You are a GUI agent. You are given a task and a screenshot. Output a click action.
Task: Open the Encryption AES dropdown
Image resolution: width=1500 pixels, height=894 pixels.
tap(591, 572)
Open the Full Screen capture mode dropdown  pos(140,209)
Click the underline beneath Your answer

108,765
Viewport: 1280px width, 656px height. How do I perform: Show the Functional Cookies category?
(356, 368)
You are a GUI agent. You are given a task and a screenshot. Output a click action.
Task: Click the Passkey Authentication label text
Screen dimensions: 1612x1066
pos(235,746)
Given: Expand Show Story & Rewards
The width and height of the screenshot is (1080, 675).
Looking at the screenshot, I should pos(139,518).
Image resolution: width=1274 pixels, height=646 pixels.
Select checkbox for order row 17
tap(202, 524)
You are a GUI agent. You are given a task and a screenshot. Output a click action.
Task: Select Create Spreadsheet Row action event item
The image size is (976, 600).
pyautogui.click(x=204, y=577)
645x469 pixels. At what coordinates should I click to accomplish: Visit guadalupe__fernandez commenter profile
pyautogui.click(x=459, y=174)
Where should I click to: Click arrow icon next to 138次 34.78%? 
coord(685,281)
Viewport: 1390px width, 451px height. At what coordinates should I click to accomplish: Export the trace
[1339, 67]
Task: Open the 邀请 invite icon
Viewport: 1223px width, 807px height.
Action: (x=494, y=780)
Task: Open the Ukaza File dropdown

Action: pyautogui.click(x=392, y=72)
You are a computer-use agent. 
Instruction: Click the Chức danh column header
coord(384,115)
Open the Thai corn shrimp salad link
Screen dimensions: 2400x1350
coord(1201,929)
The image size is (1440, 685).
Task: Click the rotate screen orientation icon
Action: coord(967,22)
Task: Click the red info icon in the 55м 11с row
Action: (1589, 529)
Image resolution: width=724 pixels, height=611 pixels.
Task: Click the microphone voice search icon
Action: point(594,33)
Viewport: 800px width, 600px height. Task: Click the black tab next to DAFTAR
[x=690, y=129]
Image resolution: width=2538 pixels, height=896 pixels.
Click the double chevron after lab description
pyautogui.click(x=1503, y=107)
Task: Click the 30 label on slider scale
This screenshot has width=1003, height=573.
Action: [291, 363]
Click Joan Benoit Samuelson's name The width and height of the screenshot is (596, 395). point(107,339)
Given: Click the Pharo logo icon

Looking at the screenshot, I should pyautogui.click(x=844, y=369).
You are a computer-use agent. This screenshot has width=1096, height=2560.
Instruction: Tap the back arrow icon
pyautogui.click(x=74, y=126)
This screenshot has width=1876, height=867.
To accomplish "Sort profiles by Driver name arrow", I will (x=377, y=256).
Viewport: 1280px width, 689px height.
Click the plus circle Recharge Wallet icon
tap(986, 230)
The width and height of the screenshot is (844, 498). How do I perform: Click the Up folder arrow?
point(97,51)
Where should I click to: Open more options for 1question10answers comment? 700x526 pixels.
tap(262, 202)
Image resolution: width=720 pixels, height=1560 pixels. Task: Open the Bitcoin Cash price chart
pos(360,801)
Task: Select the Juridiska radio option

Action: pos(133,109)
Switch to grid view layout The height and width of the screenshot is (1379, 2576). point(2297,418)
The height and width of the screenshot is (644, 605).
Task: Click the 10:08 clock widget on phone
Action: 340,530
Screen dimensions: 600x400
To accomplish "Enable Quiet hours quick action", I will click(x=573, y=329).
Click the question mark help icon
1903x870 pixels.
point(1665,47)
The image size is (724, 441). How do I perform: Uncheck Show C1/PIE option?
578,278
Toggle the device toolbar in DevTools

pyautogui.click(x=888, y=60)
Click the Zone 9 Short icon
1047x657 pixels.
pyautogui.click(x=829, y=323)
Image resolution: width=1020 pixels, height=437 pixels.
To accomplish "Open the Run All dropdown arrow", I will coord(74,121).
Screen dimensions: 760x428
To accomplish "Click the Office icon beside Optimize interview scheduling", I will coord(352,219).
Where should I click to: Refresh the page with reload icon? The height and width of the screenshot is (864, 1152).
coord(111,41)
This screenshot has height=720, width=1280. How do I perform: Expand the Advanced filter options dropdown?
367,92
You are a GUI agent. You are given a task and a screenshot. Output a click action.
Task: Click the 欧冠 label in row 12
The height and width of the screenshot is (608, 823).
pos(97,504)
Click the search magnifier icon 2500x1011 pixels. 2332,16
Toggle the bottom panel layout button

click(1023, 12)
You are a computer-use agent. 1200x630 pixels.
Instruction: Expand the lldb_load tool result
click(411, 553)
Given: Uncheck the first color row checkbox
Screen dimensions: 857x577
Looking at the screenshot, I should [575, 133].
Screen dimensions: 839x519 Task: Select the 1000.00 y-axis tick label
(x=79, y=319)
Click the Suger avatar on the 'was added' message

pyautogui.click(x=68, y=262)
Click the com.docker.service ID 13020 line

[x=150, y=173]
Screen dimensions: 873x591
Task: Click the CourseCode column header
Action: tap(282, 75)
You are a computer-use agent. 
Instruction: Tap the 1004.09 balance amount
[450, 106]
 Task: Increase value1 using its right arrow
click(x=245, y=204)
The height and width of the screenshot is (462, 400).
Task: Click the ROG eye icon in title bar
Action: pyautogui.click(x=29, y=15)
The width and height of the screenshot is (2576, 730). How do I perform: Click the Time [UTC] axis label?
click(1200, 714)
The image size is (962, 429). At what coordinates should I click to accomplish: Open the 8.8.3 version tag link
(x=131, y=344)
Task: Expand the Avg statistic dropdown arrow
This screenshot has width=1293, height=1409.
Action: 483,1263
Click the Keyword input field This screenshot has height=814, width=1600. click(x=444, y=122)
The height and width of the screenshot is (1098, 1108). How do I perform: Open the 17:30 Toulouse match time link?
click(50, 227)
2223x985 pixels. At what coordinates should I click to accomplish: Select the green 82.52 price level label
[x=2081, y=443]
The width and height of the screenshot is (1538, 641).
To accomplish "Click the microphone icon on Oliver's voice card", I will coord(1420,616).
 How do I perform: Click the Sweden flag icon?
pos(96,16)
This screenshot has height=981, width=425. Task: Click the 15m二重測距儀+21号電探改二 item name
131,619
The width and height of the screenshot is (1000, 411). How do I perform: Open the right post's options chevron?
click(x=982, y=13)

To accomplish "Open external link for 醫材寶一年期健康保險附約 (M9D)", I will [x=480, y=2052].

----

Set aside each line above that includes the string "computer" and report it.

You are a computer-use agent. 
You are a computer-use agent. This screenshot has width=1096, height=2560.
You are a computer-use agent. 1200x630 pixels.
You are a computer-use agent. 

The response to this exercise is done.